Yesterday, I picked up David A Kessler’s The End of Overeating: Taking Control of the Insatiable American Appetite, a book I’ve been interested in since I wrote about it here last week, and plowed through it on a short flight. It’s a quick read, partly because of the short chapters, and partly because it runs a little to repetition, but for all that, it’s a fascinating read.
Kessler delves into the psychology and neuroscience of our junk-food cravings, seeking an explanation to the conundrum of the person whose “will-power” is strong on many fronts, but who finds it hard to resist unhealthy foods (I class myself among those people). He concludes that we’re extremely susceptible to reward-conditioning when the reward consists of foods that combine fat, sugar and salt, and that the food industry has evolved to deliver extremely efficient, super-sized portions of fat-sugar-salt bombs in a variety of satisfying textures and presentations.
I think that most of us already knew this, but it’s fascinating nevertheless, as Kessler talks with food scientists at various industrial food concerns and discovers the techniques by which these highly palatable food-substances are derived, refined and delivered. For example, Chili’s “Southwestern Eggrolls” deep-fry their tortillas, “driving down its water content from 40 percent to five percent and replaces the rest with fat.” And “at the Grande Luxe Cafe in Las Vegas, double-baked mashed potatoes are wrapped in fried spring rolls and served with cheese and bacon. Listed as an appetizer, they come eight to a serving. That’s a simple carbohydrate loaded with fat, then surrounded by layers of salt on fat on salt on fat.”

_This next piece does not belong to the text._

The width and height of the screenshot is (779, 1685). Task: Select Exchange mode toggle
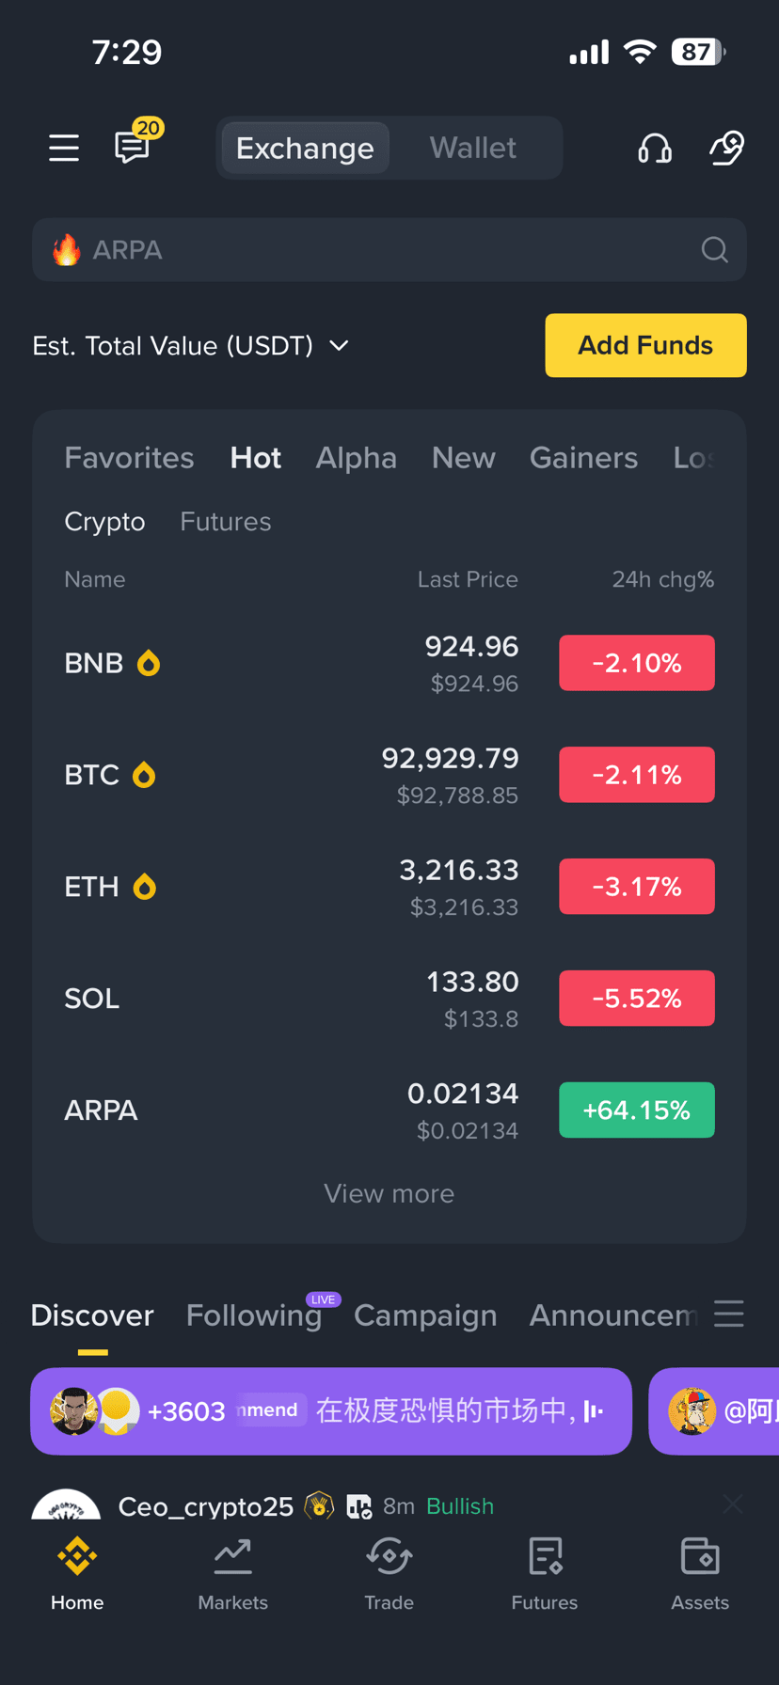[305, 148]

It’s not just salt, fat and sugar — it’s also a highly engineered eating experience (“eatertainment”) (ugh): “When you eat a Snickers bar, the chocolate, the caramel, the nougat, and the peanuts all disappear at the same time. You’re not getting all this buildup of stuff in your mouth.” Processed food is a kind of “adult baby food,” with the fiber and gristle removed for easier chewing and swallowing. This food is “light, white and easy to swallow,” losing its “innate ability to satisfy.”
All this stuff barrels along well in the manner of a great pop-sci book, the kind of thing that gives you a new lens for seeing some important aspect of your life through, until he gets to the conclusion, a set of recommendations for breaking the conditioned responses we develop to crappy food. Having set up an exciting new framework for understanding our relationship to food, all Kessler offers by way of resisting junk food is a kind of Weight Watchers: be mindful about what you eat, avoid temptation, don’t give in a little lest you give in a lot, and so on. This is approximately the same eating advice I’ve heard for decades, and while it works, it’s hard, and harder still to sustain. Anyone who’s devoted more than a few hours to the question of controlling weight and eating has encountered and tried this advice — and chances are, they’ve failed at it.
Still, this seems to set the stage for some good brain-hacks — understanding bad eating as a set of conditioned habits gives us a framework for applying other techniques from the realm of habit-breaking to modifying eating.